On the last day of the month Lord Rockingham, with a train of Lords and Commoners in sixteen coaches, went to the Tower to visit the Lord Mayor. They disapproved his conduct, they said, yet paid him that regard because he had been obstructed from making his defence; yet these ingenious persons wondered they had not more followers and devotees, while they took such pains to show how carefully they kept themselves out of difficulties, and how passively they left their friends in them!

307 Alderman Oliver, in answer to a compliment 밤알바 from the Common Council, wrote a very bold letter to them, in which he set forth the unhappiness of the King’s Government through the councils of an Administration, abject abroad and insolent at home.

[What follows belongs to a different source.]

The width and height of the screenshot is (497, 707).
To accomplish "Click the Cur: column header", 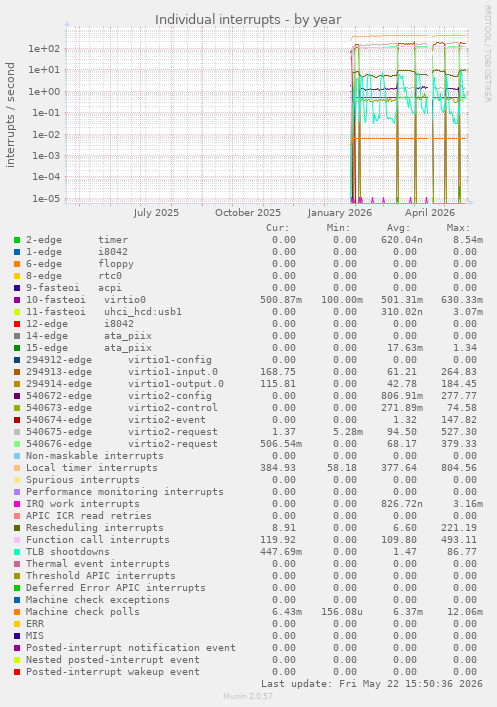I will pyautogui.click(x=278, y=228).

April the 1st, a great mob went to Tower Hill with two carts, in which were figures representing the Princess Dowager and Lord Bute, attended by a hearse. The figures were beheaded by chimney sweepers, and then burnt. A like ceremony was performed a few days after with figures of Lord Halifax, Lord Barrington, Alderman Harley, Lord Sandwich, De Grey, member for Norfolk, Colonel Lutterell, and George Onslow; and their supposed dying speeches were cried about the streets.

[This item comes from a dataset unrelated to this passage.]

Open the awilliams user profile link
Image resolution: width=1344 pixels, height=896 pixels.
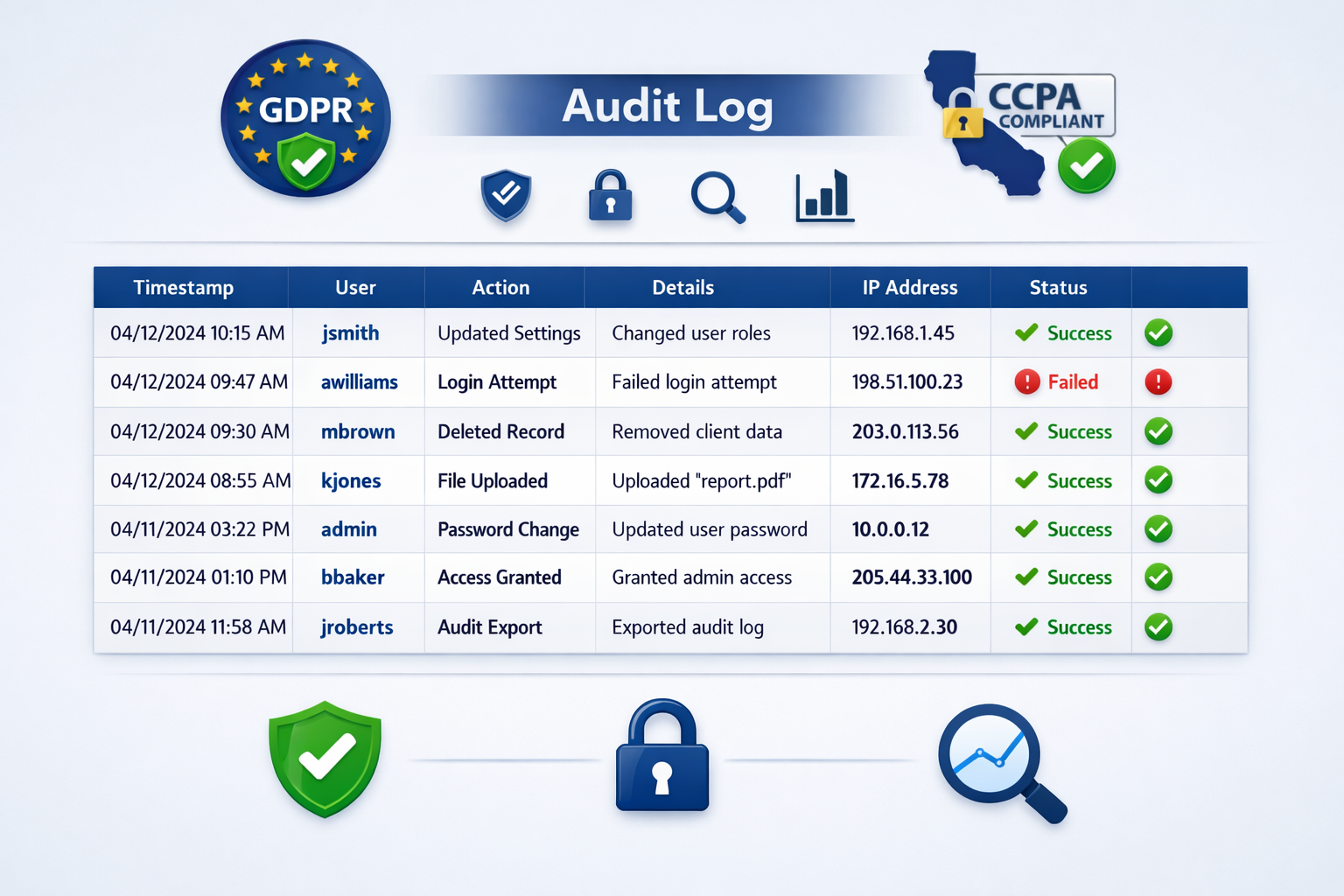point(359,382)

The committee of Common Council, appointed to guard the interests of the Lord Mayor and Alderman Oliver, directed their solicitor to apply to Serjeant Glynn, Dunning, or Lee, and under their direction to move for the habeas corpus of the prisoners, unlawfully (as the committee conceived) detained in the Tower. On this the two magistrates, the writ being obtained, were carried before the Lord Chief Justice De Grey, and then before Lord Mansfield, but were remanded to prison by both, each Chief Justice refusing to release them, as they had been committed by Parliament then sitting.

308 The grand jury did not pay an equal deference to the House, but found bills of indictment against their messenger for the assault and false imprisonment of Miller, the printer; and against Edward Twine Carpenter for a like assault on John Wheble, under pretence of the King’s proclamation.